Promessas de candidata
Promessas de candidata
Pedro Panzina, jurista apoiante do movimento “Maria José Coragem de Mudar”, defendeu no “Público”, de 22 de Junho, que o cumprimento das promessas podia ser exigido pelos cidadãos.
Escreveu, nomeadamente:
“Os compromissos assumidos tornam-se exigíveis. Um exemplo: a candidatura compromete-se a abolir as taxas que incidem sobre as rampas. Se esta candidatura, tendo condições para abolir as rampas, o não fizer, posso eu, ou qualquer munícipe, reclamar judicialmente da Câmara o cumprimento da obrigação assumida e a restituição do pagamento indevido”.
Trata-se de um logro.
Repare-se na expressão “tendo condições para abolir as rampas”. Esta expressão permite invocar sempre a ausência de condições, como causa justificativa do não cumprimento.
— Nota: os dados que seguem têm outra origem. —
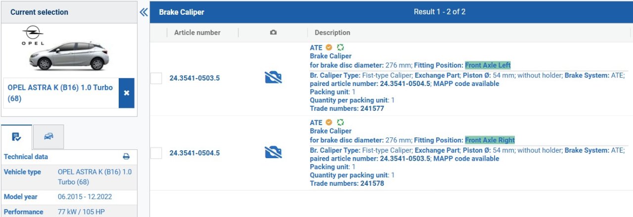Click the Front Axle Left highlighted tag
The width and height of the screenshot is (633, 217).
[x=488, y=65]
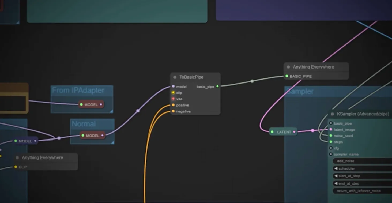Click the cfg input socket on KSampler
This screenshot has width=392, height=203.
click(x=331, y=148)

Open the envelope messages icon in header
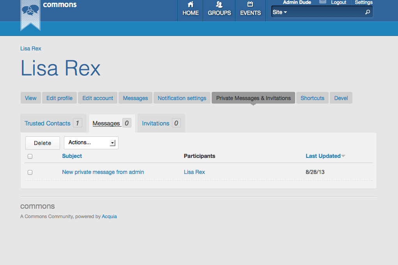tap(322, 2)
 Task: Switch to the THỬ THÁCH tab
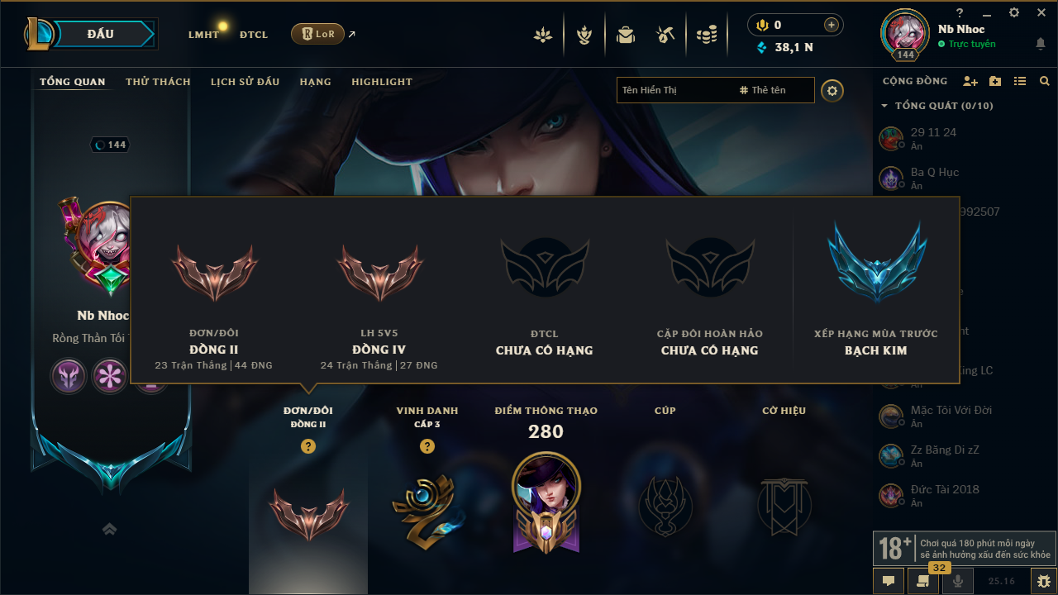(x=158, y=82)
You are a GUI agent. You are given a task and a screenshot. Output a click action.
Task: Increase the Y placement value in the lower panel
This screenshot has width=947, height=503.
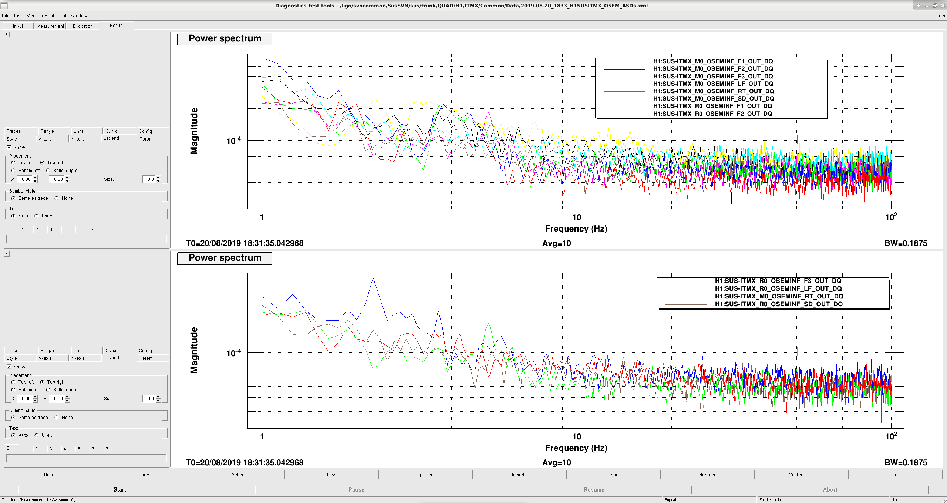tap(67, 397)

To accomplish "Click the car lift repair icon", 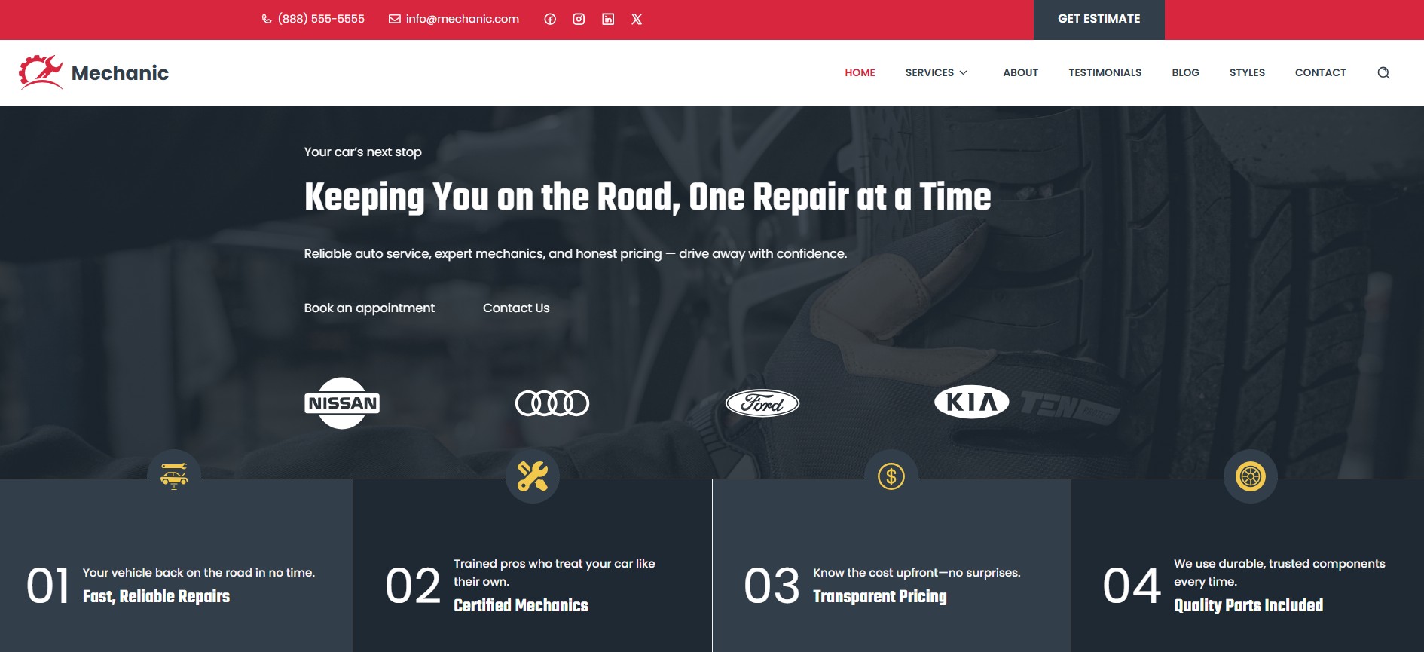I will pyautogui.click(x=174, y=476).
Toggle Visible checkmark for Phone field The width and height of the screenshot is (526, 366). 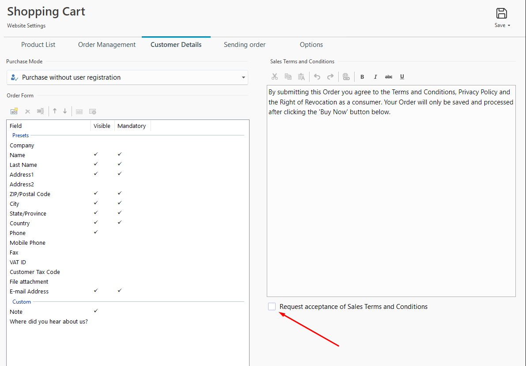96,232
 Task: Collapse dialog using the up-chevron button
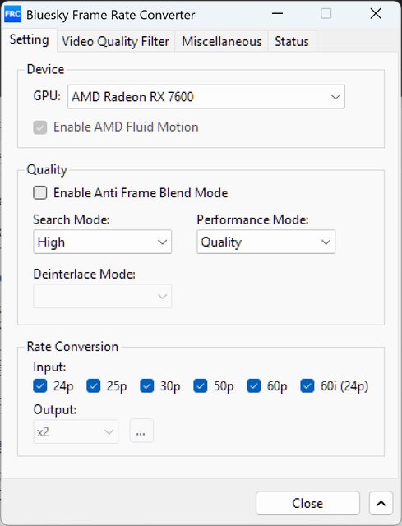pyautogui.click(x=381, y=503)
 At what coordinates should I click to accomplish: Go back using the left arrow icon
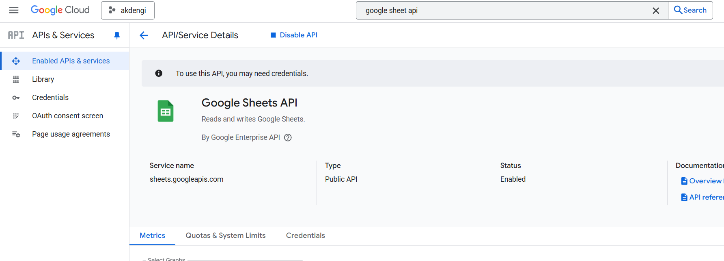(144, 35)
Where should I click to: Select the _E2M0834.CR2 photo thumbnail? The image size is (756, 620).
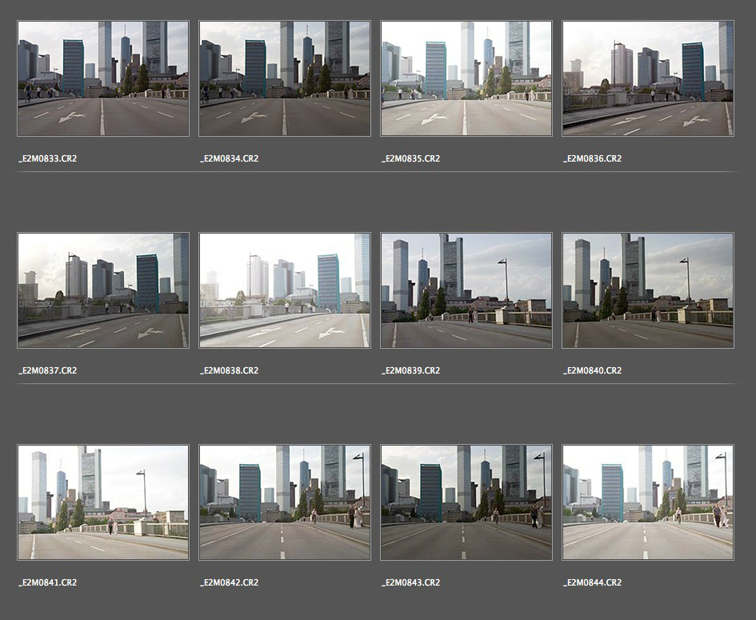point(285,78)
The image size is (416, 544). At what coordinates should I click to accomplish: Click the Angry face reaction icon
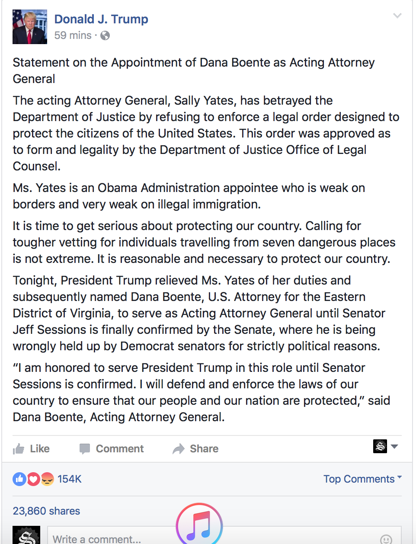click(x=47, y=479)
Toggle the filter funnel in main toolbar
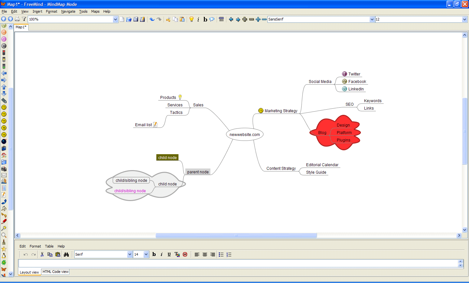Viewport: 469px width, 283px height. pyautogui.click(x=24, y=19)
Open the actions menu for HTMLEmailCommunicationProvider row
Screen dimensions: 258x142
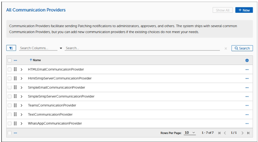(x=247, y=70)
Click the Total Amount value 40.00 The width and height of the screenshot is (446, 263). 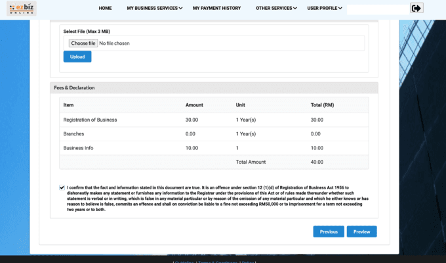click(317, 162)
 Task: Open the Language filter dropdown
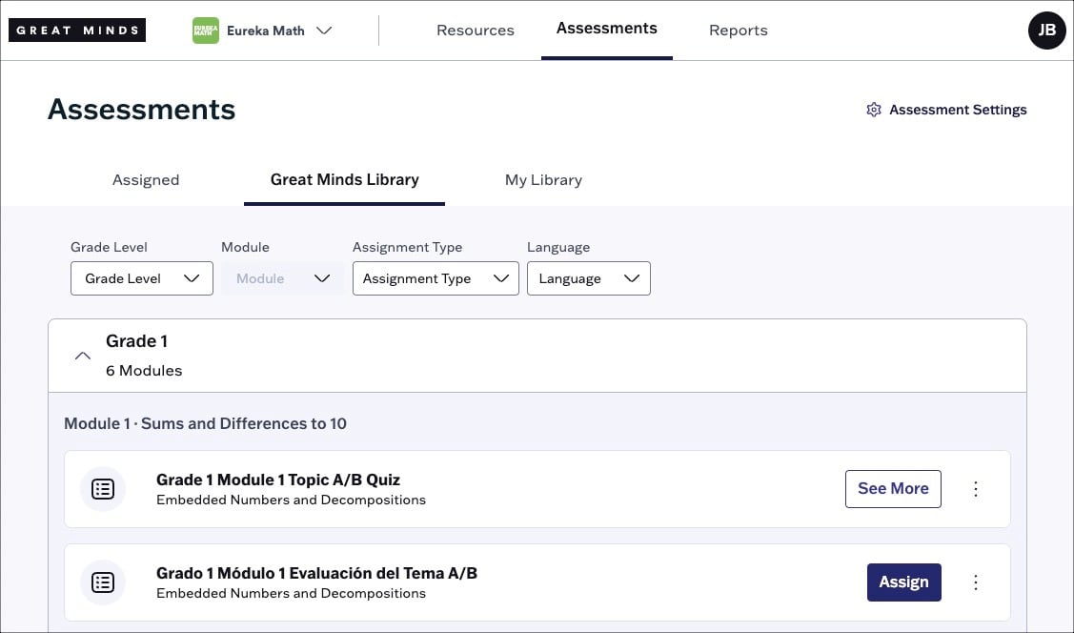(x=588, y=278)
Por outro lado, o interessante seria exigir à candidata e não exigir da câmara, que não tem culpa das asneiras dos candidatos.
A câmara não só não tem culpa como não tem responsabilidade. A câmara constitui um
órgão colegial que não está vinculado pelas promessas de nenhum candidato, pelo que
nada tem a restituir, se uma promessa não for cumprida.
É bom que os políticos assumam compromissos e sejam responsabilizados. Mas não é com actos publicitários, sem conteúdo, que se concretiza essa responsabilização.